Material supplied:

########

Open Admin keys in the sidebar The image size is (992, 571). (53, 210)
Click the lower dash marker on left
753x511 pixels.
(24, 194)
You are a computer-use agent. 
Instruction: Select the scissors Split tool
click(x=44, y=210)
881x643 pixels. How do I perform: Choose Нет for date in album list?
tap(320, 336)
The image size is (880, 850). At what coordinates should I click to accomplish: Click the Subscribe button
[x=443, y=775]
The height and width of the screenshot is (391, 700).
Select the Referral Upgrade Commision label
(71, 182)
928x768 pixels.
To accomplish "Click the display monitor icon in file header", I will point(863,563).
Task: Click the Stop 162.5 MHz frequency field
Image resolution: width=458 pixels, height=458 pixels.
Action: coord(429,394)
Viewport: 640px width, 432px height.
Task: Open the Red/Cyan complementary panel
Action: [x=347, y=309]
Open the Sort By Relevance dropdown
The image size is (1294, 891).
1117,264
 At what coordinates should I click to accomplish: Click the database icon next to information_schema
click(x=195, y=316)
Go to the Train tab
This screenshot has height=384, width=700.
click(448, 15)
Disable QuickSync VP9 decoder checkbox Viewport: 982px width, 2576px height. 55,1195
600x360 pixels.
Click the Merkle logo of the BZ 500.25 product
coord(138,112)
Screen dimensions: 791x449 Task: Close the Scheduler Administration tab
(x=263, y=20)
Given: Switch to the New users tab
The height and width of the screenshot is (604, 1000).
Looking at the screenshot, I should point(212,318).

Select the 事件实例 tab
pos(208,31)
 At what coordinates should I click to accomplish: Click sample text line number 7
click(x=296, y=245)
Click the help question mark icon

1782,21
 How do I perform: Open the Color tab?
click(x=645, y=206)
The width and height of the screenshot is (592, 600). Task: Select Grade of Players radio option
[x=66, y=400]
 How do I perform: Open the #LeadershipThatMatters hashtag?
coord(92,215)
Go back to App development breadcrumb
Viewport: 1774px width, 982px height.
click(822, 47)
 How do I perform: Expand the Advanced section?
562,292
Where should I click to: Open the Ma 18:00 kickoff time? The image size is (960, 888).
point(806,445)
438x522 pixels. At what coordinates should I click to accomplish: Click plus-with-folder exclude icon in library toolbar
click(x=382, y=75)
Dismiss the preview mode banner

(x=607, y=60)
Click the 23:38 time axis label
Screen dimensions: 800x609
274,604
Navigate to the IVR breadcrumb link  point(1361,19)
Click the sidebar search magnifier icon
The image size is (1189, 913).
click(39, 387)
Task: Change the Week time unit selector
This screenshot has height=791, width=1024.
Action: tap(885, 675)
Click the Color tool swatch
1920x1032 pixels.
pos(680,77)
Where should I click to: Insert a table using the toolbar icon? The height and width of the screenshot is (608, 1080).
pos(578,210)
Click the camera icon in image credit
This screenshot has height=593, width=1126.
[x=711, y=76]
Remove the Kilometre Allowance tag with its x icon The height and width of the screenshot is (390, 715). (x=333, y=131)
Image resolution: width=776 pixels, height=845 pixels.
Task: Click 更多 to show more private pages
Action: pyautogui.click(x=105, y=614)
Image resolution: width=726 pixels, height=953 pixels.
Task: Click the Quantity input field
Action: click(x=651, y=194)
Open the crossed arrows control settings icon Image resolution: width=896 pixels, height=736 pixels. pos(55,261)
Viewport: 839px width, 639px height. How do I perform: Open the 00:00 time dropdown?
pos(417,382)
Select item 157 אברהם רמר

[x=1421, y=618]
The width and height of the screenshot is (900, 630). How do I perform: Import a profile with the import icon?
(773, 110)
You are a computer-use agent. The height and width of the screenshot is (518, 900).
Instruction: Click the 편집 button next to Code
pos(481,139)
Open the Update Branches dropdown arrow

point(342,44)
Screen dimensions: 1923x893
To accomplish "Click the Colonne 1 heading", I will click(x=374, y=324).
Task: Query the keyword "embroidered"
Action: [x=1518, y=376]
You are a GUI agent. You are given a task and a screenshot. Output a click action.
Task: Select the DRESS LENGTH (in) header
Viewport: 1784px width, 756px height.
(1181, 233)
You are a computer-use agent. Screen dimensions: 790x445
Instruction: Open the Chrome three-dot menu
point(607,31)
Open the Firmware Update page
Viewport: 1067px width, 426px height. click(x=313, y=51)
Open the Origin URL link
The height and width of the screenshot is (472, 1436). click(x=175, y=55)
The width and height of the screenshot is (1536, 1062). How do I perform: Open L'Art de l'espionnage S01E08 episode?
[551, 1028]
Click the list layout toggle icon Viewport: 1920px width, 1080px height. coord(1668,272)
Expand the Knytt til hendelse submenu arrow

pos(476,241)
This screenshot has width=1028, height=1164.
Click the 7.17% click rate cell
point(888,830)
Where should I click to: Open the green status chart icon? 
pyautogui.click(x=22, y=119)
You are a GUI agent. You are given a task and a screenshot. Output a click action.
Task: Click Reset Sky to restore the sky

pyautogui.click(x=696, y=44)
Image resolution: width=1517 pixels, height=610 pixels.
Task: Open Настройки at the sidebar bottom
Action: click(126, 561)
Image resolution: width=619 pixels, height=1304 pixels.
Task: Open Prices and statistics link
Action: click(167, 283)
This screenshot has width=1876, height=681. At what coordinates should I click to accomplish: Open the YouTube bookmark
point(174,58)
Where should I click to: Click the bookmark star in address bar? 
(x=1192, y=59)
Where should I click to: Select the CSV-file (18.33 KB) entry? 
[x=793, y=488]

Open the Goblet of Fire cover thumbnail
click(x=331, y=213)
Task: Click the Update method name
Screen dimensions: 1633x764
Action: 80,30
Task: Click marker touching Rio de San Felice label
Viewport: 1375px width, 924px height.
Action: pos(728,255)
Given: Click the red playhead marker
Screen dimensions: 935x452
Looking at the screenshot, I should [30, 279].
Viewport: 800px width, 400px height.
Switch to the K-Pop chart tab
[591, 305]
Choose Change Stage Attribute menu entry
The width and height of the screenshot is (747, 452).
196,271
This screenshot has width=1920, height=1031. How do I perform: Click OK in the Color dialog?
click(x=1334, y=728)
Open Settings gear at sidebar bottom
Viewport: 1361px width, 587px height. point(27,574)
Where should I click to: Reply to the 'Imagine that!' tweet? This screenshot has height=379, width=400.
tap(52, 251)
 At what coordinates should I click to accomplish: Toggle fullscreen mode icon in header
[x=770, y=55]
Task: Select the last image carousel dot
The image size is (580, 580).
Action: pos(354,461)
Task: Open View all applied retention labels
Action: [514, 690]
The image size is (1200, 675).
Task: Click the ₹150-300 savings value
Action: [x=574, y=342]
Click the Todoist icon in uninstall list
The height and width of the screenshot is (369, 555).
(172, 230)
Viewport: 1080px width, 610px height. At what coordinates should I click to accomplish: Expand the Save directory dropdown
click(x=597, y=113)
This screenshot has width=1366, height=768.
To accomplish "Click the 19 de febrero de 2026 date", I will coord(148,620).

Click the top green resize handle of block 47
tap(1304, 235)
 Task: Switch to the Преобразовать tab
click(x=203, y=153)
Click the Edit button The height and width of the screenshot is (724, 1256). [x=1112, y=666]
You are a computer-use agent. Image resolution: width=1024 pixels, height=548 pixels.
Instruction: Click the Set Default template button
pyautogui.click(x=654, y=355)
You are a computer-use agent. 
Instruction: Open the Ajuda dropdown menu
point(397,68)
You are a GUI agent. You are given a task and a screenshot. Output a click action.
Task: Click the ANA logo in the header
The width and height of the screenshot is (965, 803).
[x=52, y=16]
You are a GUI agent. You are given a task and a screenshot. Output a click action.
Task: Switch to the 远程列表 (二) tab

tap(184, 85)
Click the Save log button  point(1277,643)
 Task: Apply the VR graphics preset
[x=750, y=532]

########

Work to be completed:
Type out all of the records again, exactly.

Response for this exercise:
Open Admin keys in the sidebar The image size is (992, 571). (53, 210)
Click the lower dash marker on left
753x511 pixels.
(24, 194)
You are a computer-use agent. 
Instruction: Select the scissors Split tool
click(x=44, y=210)
881x643 pixels. How do I perform: Choose Нет for date in album list?
tap(320, 336)
The image size is (880, 850). At what coordinates should I click to accomplish: Click the Subscribe button
[x=443, y=775]
The height and width of the screenshot is (391, 700).
Select the Referral Upgrade Commision label
(71, 182)
928x768 pixels.
To accomplish "Click the display monitor icon in file header", I will point(863,563).
Task: Click the Stop 162.5 MHz frequency field
Image resolution: width=458 pixels, height=458 pixels.
Action: coord(429,394)
Viewport: 640px width, 432px height.
Task: Open the Red/Cyan complementary panel
Action: [x=347, y=309]
Open the Sort By Relevance dropdown
The image size is (1294, 891).
1117,264
 At what coordinates should I click to accomplish: Click the database icon next to information_schema
click(x=195, y=316)
Go to the Train tab
This screenshot has height=384, width=700.
click(448, 15)
Disable QuickSync VP9 decoder checkbox Viewport: 982px width, 2576px height. 55,1195
600x360 pixels.
Click the Merkle logo of the BZ 500.25 product
coord(138,112)
Screen dimensions: 791x449 Task: Close the Scheduler Administration tab
(x=263, y=20)
Given: Switch to the New users tab
The height and width of the screenshot is (604, 1000).
Looking at the screenshot, I should point(212,318).

Select the 事件实例 tab
pos(208,31)
 At what coordinates should I click to accomplish: Click sample text line number 7
click(x=296, y=245)
Click the help question mark icon

1782,21
 How do I perform: Open the Color tab?
click(x=645, y=206)
The width and height of the screenshot is (592, 600). Task: Select Grade of Players radio option
[x=66, y=400]
 How do I perform: Open the #LeadershipThatMatters hashtag?
coord(92,215)
Go back to App development breadcrumb
Viewport: 1774px width, 982px height.
click(822, 47)
 How do I perform: Expand the Advanced section?
562,292
Where should I click to: Open the Ma 18:00 kickoff time? The image size is (960, 888).
point(806,445)
438x522 pixels. At what coordinates should I click to accomplish: Click plus-with-folder exclude icon in library toolbar
click(x=382, y=75)
Dismiss the preview mode banner

(x=607, y=60)
Click the 23:38 time axis label
Screen dimensions: 800x609
274,604
Navigate to the IVR breadcrumb link  point(1361,19)
Click the sidebar search magnifier icon
The image size is (1189, 913).
click(39, 387)
Task: Change the Week time unit selector
This screenshot has height=791, width=1024.
Action: tap(885, 675)
Click the Color tool swatch
1920x1032 pixels.
pos(680,77)
Where should I click to: Insert a table using the toolbar icon? The height and width of the screenshot is (608, 1080).
pos(578,210)
Click the camera icon in image credit
This screenshot has height=593, width=1126.
[x=711, y=76]
Remove the Kilometre Allowance tag with its x icon The height and width of the screenshot is (390, 715). (x=333, y=131)
Image resolution: width=776 pixels, height=845 pixels.
Task: Click 更多 to show more private pages
Action: pyautogui.click(x=105, y=614)
Image resolution: width=726 pixels, height=953 pixels.
Task: Click the Quantity input field
Action: click(x=651, y=194)
Open the crossed arrows control settings icon Image resolution: width=896 pixels, height=736 pixels. pos(55,261)
Viewport: 839px width, 639px height. How do I perform: Open the 00:00 time dropdown?
pos(417,382)
Select item 157 אברהם רמר

[x=1421, y=618]
The width and height of the screenshot is (900, 630). How do I perform: Import a profile with the import icon?
(773, 110)
You are a computer-use agent. The height and width of the screenshot is (518, 900).
Instruction: Click the 편집 button next to Code
pos(481,139)
Open the Update Branches dropdown arrow

point(342,44)
Screen dimensions: 1923x893
To accomplish "Click the Colonne 1 heading", I will click(x=374, y=324).
Task: Query the keyword "embroidered"
Action: [x=1518, y=376]
You are a GUI agent. You are given a task and a screenshot. Output a click action.
Task: Select the DRESS LENGTH (in) header
Viewport: 1784px width, 756px height.
(1181, 233)
You are a computer-use agent. Screen dimensions: 790x445
Instruction: Open the Chrome three-dot menu
point(607,31)
Open the Firmware Update page
Viewport: 1067px width, 426px height. click(x=313, y=51)
Open the Origin URL link
The height and width of the screenshot is (472, 1436). click(x=175, y=55)
The width and height of the screenshot is (1536, 1062). How do I perform: Open L'Art de l'espionnage S01E08 episode?
[551, 1028]
Click the list layout toggle icon Viewport: 1920px width, 1080px height. coord(1668,272)
Expand the Knytt til hendelse submenu arrow

pos(476,241)
This screenshot has width=1028, height=1164.
Click the 7.17% click rate cell
point(888,830)
Where should I click to: Open the green status chart icon? 
pyautogui.click(x=22, y=119)
You are a GUI agent. You are given a task and a screenshot. Output a click action.
Task: Click Reset Sky to restore the sky

pyautogui.click(x=696, y=44)
Image resolution: width=1517 pixels, height=610 pixels.
Task: Open Настройки at the sidebar bottom
Action: click(126, 561)
Image resolution: width=619 pixels, height=1304 pixels.
Task: Open Prices and statistics link
Action: click(167, 283)
This screenshot has width=1876, height=681. At what coordinates should I click to accomplish: Open the YouTube bookmark
point(174,58)
Where should I click to: Click the bookmark star in address bar? 
(x=1192, y=59)
Where should I click to: Select the CSV-file (18.33 KB) entry? 
[x=793, y=488]

Open the Goblet of Fire cover thumbnail
click(x=331, y=213)
Task: Click the Update method name
Screen dimensions: 1633x764
Action: 80,30
Task: Click marker touching Rio de San Felice label
Viewport: 1375px width, 924px height.
Action: pos(728,255)
Given: Click the red playhead marker
Screen dimensions: 935x452
Looking at the screenshot, I should [30, 279].
Viewport: 800px width, 400px height.
Switch to the K-Pop chart tab
[591, 305]
Choose Change Stage Attribute menu entry
The width and height of the screenshot is (747, 452).
196,271
This screenshot has width=1920, height=1031. How do I perform: Click OK in the Color dialog?
click(x=1334, y=728)
Open Settings gear at sidebar bottom
Viewport: 1361px width, 587px height. point(27,574)
Where should I click to: Reply to the 'Imagine that!' tweet? This screenshot has height=379, width=400.
tap(52, 251)
 At what coordinates should I click to accomplish: Toggle fullscreen mode icon in header
[x=770, y=55]
Task: Select the last image carousel dot
The image size is (580, 580).
Action: pos(354,461)
Task: Open View all applied retention labels
Action: [514, 690]
The image size is (1200, 675).
Task: Click the ₹150-300 savings value
Action: [x=574, y=342]
Click the Todoist icon in uninstall list
The height and width of the screenshot is (369, 555).
(172, 230)
Viewport: 1080px width, 610px height. At what coordinates should I click to accomplish: Expand the Save directory dropdown
click(x=597, y=113)
This screenshot has width=1366, height=768.
To accomplish "Click the 19 de febrero de 2026 date", I will coord(148,620).

Click the top green resize handle of block 47
tap(1304, 235)
 Task: Switch to the Преобразовать tab
click(x=203, y=153)
Click the Edit button The height and width of the screenshot is (724, 1256). [x=1112, y=666]
You are a computer-use agent. Image resolution: width=1024 pixels, height=548 pixels.
Instruction: Click the Set Default template button
pyautogui.click(x=654, y=355)
You are a computer-use agent. 
Instruction: Open the Ajuda dropdown menu
point(397,68)
You are a GUI agent. You are given a task and a screenshot. Output a click action.
Task: Click the ANA logo in the header
The width and height of the screenshot is (965, 803).
[x=52, y=16]
You are a GUI agent. You are given a task and a screenshot. Output a click action.
Task: Switch to the 远程列表 (二) tab

tap(184, 85)
Click the Save log button  point(1277,643)
 Task: Apply the VR graphics preset
[x=750, y=532]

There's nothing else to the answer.